_Quoted text_:
We would like to emphasize that the high fidelity LES of flow past a cylinder accompanied by two rotating cylinders at $Re_D=1.4\times 10^5$ are still a challenge. To the best of the authors’ knowledge, the details of the flow pattern have not been studied before. In figure 3(d), the top snapshot exhibits the vortical flow, while the control cylinders remain stationary. The bottom snapshot shows the flow structures at the 125th episode, when the control cylinders are rotating at optimal speed. We see that, as the control cylinder is rotating, the large-scale streamwise braid vortices are mostly replaced by the hairpin vortices emanating from the gap between the main cylinder and control cylinders, and the wake becomes narrower, which is a sign of a smaller $C_D$.

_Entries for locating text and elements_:
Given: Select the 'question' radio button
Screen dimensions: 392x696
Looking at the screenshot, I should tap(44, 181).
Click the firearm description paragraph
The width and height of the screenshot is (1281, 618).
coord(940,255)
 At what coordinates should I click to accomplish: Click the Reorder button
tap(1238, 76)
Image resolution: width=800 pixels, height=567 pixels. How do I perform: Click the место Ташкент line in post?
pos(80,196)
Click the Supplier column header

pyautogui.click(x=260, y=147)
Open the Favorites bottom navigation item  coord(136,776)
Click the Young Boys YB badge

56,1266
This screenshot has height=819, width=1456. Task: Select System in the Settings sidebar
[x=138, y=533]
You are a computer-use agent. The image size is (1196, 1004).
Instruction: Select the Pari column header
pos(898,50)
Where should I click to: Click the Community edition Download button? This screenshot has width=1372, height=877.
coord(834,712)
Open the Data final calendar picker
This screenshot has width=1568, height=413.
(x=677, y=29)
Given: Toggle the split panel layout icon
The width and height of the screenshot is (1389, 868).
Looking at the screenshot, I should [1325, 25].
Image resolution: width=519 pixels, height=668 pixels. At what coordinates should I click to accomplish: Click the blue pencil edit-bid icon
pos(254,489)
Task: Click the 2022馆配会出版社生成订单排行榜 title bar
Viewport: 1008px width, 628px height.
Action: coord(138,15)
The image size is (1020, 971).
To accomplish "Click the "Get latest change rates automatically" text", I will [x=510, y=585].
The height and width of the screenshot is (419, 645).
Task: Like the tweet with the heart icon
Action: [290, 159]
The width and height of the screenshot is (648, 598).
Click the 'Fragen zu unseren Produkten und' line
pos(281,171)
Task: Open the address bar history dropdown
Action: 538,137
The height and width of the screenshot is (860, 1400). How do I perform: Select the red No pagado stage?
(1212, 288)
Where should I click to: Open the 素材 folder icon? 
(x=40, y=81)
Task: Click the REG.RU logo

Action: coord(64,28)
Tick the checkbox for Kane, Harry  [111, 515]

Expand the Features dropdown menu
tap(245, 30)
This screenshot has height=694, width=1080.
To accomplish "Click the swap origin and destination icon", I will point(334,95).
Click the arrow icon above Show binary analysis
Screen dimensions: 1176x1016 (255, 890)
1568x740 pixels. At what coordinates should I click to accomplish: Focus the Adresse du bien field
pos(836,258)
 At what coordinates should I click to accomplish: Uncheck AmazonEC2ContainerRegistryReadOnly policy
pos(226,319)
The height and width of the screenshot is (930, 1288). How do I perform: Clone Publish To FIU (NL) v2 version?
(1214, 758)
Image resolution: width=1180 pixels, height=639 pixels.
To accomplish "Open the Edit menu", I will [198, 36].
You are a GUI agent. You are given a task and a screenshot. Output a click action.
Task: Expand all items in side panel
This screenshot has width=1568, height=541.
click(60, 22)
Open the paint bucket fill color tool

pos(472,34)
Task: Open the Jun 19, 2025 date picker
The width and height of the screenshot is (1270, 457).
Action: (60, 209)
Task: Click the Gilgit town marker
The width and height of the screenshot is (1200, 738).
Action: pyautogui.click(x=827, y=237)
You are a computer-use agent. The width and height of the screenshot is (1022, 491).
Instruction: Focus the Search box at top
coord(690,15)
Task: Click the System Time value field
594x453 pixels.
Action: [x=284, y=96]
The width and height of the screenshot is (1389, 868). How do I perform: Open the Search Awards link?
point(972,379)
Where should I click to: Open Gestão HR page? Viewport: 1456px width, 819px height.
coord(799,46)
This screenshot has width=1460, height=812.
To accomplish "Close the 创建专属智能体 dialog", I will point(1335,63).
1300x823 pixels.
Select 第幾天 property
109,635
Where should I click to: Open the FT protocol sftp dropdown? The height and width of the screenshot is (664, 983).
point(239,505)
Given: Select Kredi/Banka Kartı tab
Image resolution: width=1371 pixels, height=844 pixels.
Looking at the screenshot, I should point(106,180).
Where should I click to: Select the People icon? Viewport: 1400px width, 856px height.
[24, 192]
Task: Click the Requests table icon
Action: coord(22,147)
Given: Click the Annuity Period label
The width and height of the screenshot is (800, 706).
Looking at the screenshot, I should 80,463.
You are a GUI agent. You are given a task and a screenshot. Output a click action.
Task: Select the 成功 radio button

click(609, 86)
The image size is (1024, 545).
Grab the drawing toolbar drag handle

_Required actions_:
1 – In the passage on flow past a cylinder, at which episode is the bottom snapshot of figure 3(d) taken?
2 – Rewrite the paragraph of the passage on flow past a cylinder that begins "We would like to emphasize" as a short bulleted list that keeps its main facts.
3 – Pick up the passage on flow past a cylinder and continue it from its last sentence.

_Answers for this exercise_:
1 – It is taken at the 125th episode.

2 –
- High-fidelity LES of flow past a cylinder with two rotating cylinders at $Re_D=1.4\times 10^5$ remains a challenge, and to the authors' knowledge the details of this flow pattern have not been studied before.
- In figure 3(d), the top snapshot shows the vortical flow with the control cylinders stationary.
- The bottom snapshot shows the flow at the 125th episode, with the control cylinders rotating at optimal speed.
- With rotation, hairpin vortices emanating from the gap between the main and control cylinders mostly replace the large-scale streamwise braid vortices.
- The wake becomes narrower, a sign of a smaller $C_D$.

3 –
Next we turn our attention to task 2, where the objective is to maximize the system power gain efficiency, $\eta$, under the condition that $\epsilon _2=-\epsilon _1$. Note that the objective of the current task 2 is similar to the task 2 in our previous study (Fan et al. Reference Fan, Yang, Wang, Triantafyllou and Karniadaki2020), except that, here, we have used the instantaneous $C_f$ obtained from the simulation, while $C_f$ is a pre-defined constant in Fan et al. (Reference Fan, Yang, Wang, Triantafyllou and Karniadaki2020). Nonetheless, our previous study has revealed that it is much more difficult for DRL to identify the optimal control strategy in task 2 than that in task 1. In task 2, we have started from the DRL from scratch using two-dimensional (2-D) simulation at $Re_D=500$. In particular, since the 2-D simulation is relatively inexpensive and fast, we have run 16 simulations concurrently to provide the training data to a single DRL. For the TL at $Re_D=10^4$ and $Re_D=1.4 \times 10^5$, the simulation is very expensive, thus only a single simulation was performed. It is worth noting that $\eta$ at low $Re_D$ is very different from that at high $Re_D$, as shown in Appendix A, thus it is expected that TL in task 2 and task 3 will be more challenging.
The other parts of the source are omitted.